00:05Il n'a pas encore eu le temps d'agir, Bruno Retailleau. Il est resté 3 mois pour l'instant.
00:08Écoutez, en 3 mois, je n'ai pas vu le plan STUB qui nous est annoncé. En 3 mois, je n'ai pas vu la délinquance commencer à baisser sur la publique.
00:13En 3 mois, je n'ai pas vu des nouvelles voitures de police, des nouveaux commissariats, des nouvelles brigades de gendarmerie.
00:17En 3 mois, on peut faire beaucoup de choses à Beauvau. On peut en tout cas entamer beaucoup de chantiers.
00:20Alors moi, je veux bien qu'on nous dise qu'il y a eu la censure, mais attendez, nous, si on arrive aux responsabilités, on se mettra au travail dès les premières secondes.
00:26Par exemple, la présomption de légitime défense.

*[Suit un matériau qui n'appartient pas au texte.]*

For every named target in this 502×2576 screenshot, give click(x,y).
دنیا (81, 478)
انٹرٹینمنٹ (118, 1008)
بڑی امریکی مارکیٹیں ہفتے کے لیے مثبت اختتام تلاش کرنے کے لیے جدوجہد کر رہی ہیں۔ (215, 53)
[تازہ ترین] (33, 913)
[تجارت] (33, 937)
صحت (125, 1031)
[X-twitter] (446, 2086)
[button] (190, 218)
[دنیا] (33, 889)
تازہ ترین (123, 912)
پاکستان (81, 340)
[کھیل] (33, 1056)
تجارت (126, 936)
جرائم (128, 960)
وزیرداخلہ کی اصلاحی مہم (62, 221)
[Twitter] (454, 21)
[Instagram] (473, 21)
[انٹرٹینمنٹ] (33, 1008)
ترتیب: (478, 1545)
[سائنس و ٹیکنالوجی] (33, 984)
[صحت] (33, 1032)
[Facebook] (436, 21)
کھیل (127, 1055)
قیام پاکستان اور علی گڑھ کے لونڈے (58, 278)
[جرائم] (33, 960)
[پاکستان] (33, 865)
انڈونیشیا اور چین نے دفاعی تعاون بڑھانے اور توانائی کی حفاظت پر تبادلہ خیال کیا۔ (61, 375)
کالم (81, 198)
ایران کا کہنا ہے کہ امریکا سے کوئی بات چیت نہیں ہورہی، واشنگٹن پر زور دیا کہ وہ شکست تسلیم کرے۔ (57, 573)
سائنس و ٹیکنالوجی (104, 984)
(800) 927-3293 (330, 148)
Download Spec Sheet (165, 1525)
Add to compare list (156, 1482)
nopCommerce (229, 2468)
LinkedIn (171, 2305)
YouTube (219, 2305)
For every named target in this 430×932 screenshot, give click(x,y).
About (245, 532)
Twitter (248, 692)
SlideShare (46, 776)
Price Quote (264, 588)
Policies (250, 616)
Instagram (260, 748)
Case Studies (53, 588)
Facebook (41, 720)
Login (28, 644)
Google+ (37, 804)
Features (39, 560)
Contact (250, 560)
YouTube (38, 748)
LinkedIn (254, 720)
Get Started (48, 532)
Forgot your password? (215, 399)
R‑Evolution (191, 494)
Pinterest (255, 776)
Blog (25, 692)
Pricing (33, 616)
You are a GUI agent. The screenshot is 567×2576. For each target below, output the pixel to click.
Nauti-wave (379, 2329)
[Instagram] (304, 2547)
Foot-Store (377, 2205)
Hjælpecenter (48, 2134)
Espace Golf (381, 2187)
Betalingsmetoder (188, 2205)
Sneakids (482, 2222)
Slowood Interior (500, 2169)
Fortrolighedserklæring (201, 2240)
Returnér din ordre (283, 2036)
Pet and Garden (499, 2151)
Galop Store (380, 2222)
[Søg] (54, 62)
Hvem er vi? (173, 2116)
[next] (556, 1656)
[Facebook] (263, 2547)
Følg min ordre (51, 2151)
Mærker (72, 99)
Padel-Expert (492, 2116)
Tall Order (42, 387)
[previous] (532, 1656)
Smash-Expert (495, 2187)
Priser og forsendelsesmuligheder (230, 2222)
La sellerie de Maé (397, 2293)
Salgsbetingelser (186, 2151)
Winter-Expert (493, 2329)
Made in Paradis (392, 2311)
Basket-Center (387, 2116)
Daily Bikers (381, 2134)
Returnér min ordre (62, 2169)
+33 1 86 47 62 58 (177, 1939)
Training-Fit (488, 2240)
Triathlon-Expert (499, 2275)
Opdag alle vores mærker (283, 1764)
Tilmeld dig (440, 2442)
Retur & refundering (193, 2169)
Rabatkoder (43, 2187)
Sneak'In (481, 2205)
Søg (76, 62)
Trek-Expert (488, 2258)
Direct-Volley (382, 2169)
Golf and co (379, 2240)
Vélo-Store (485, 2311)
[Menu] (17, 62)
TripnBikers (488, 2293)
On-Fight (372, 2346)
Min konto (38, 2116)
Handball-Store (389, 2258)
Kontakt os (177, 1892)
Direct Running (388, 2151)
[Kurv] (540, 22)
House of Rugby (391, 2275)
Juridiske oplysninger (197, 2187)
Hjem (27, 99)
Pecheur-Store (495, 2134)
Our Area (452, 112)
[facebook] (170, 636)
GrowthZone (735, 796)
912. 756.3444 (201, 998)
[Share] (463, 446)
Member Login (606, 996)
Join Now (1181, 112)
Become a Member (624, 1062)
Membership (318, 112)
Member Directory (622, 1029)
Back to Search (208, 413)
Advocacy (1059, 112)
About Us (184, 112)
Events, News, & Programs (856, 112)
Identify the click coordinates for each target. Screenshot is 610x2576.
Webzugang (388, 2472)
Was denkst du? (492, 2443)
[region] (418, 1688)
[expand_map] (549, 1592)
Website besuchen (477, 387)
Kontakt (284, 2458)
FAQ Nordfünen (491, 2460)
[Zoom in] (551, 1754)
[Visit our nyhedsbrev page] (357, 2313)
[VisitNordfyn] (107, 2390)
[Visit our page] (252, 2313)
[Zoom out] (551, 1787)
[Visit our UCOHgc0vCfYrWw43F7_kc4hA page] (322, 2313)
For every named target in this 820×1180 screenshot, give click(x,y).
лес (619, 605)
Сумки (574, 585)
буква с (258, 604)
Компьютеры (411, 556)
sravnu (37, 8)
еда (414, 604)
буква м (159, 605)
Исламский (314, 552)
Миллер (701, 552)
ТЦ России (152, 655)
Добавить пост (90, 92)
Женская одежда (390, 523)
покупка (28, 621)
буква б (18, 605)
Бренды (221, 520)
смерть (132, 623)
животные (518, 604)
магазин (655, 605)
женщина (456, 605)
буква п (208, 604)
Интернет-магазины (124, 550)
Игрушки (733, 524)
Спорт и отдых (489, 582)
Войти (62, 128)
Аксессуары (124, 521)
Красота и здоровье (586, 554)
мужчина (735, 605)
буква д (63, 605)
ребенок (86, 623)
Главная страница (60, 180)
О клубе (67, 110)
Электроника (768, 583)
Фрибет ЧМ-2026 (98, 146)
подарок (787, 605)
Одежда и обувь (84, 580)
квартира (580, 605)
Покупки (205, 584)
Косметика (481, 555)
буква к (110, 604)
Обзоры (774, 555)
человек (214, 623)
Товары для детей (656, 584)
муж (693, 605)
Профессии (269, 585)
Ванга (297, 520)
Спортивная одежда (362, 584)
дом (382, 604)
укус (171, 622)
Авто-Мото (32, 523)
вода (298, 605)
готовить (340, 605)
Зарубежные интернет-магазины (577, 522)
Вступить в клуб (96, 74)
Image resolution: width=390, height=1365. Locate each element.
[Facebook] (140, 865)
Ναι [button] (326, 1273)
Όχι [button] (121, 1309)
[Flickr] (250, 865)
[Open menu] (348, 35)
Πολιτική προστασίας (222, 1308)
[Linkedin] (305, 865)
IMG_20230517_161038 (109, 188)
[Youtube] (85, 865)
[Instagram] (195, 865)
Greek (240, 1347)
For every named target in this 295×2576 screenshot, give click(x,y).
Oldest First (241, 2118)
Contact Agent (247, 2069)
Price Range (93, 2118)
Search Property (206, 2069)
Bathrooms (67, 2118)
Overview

Par exemple, les peines minimales et les peines planchers, on les a proposées à l'Assemblée nationale.
00:32Et ça, c'était avant la censure. Ils n'ont pas voulu l'adopter. L'expulsion des délinquants et des criminels étrangers, sur lesquels tous les Français, y compris ceux de gauche, sont d'accord.
00:39Pourquoi ils ne l'ont pas fait alors qu'on l'a proposée ? On veut bien comprendre qu'il manque de temps, mais il manque surtout de courage.
00:43Et la lâcheté politique a amené que des propositions qu'on pourrait mettre rapidement en place ne l'ont pas été, et par ce gouvernement, et par l'Assemblée nationale telle qu'elle est jusqu'à présent.